Recently, researchers have gained further insights into the factors that can regulate the traffic-controlling HTT.

They discovered that two specific signaling proteins, GSK3ß and ERK1, were expressed at higher levels in the neurons of patients with Huntington’s disease. By inhibiting their function in the neurons of fruit fly larvae carrying a mutant HTT, they found that blocking GSK-3ß led to fewer defects in axonal transport and reduced neuronal cell death, whereas inhibiting ERK1 resulted in increased transport issues and greater cell death.

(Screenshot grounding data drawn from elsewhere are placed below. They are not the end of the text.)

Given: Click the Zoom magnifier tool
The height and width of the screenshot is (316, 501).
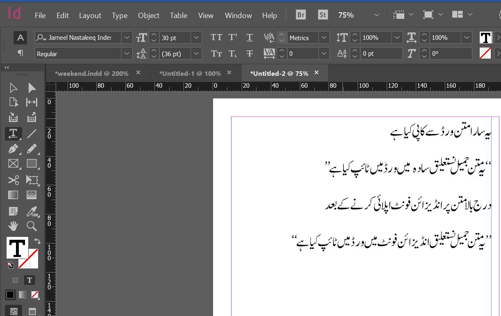Looking at the screenshot, I should point(32,226).
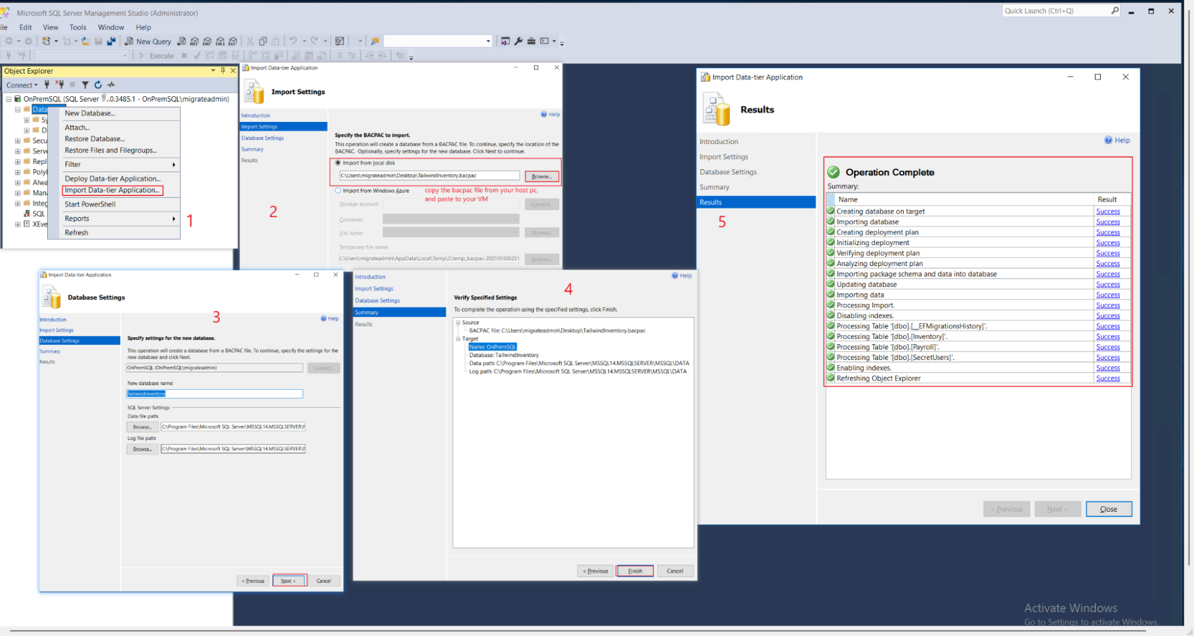Click the Finish button in the Summary dialog
The height and width of the screenshot is (636, 1194).
[635, 571]
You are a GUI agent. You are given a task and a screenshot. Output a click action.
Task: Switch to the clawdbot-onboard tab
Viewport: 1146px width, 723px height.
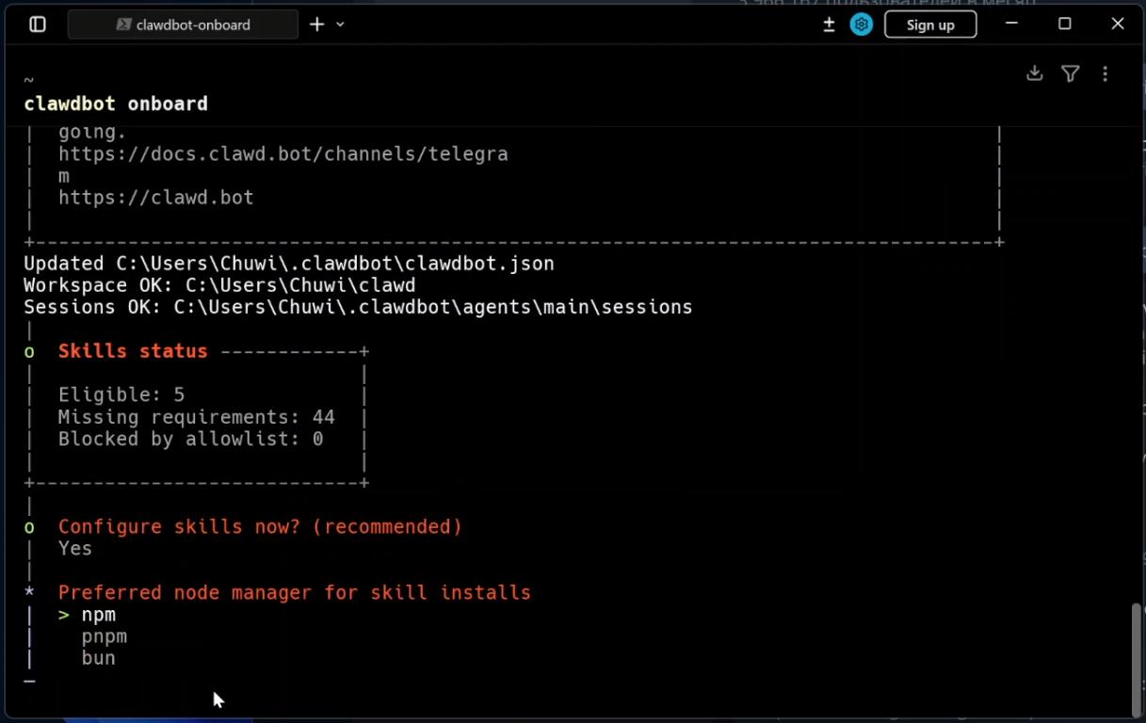(192, 24)
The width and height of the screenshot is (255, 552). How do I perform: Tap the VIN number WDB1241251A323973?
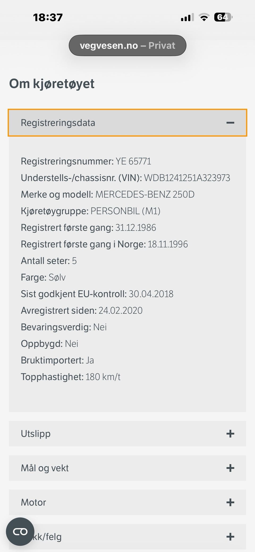click(x=187, y=178)
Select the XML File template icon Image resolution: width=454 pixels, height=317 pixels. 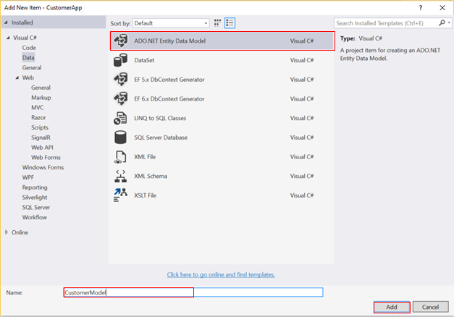coord(121,156)
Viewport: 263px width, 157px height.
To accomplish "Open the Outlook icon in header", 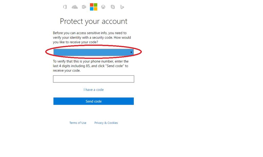I will [84, 7].

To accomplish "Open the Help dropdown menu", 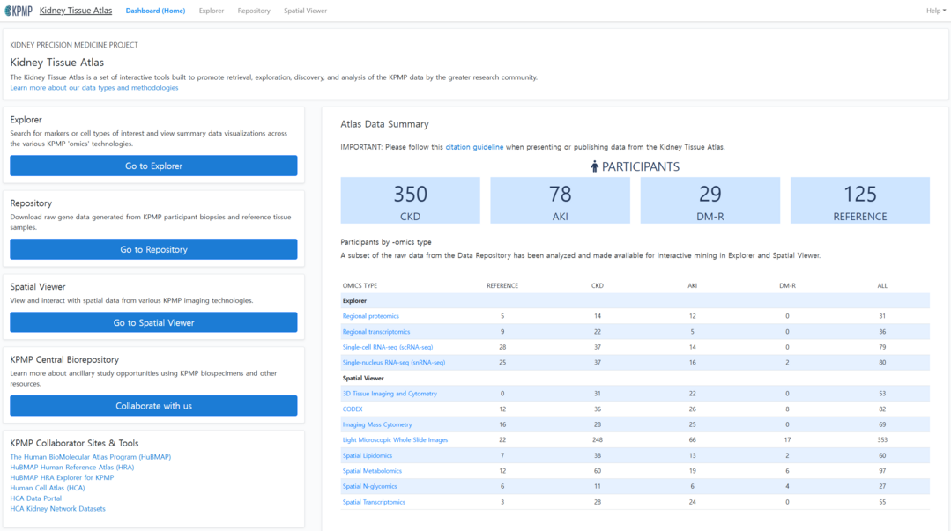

With these findings, we propose that ERK1 may protect neurons in the face of Huntington’s disease, while GSK3ß may exacerbate Huntington’s disease. Therapeutics may one day be able to target these signaling proteins in different ways, inhibiting GSK3ß and boosting ERK1, to treat this severe and fatal neurological disorder.”

Shermali Gunawardena, Ph.D., Associate Professor, Biological Sciences, College of Arts and Sciences, University at Buffalo

Gunawardena is the Corresponding Author of the study that details this research, which was published in Nature Cell Death & Disease.

Two Proteins, Two Opposing Effects

The mutation of the HTT gene results in the excessive repetition of the genetic sequence cytosine-adenine-guanine (CAG). The reason this leads to a decline in a person's physical and mental capabilities, typically beginning around middle age, remains unclear, as the normal function and purpose of HTT are not fully understood.

In a previous piece of this puzzle, Gunawardena’s team found that HTT moves along axonal highways by attaching to specific cellular cargo carriers known as vesicles, which are transported by motor proteins called dyneins and kinesins.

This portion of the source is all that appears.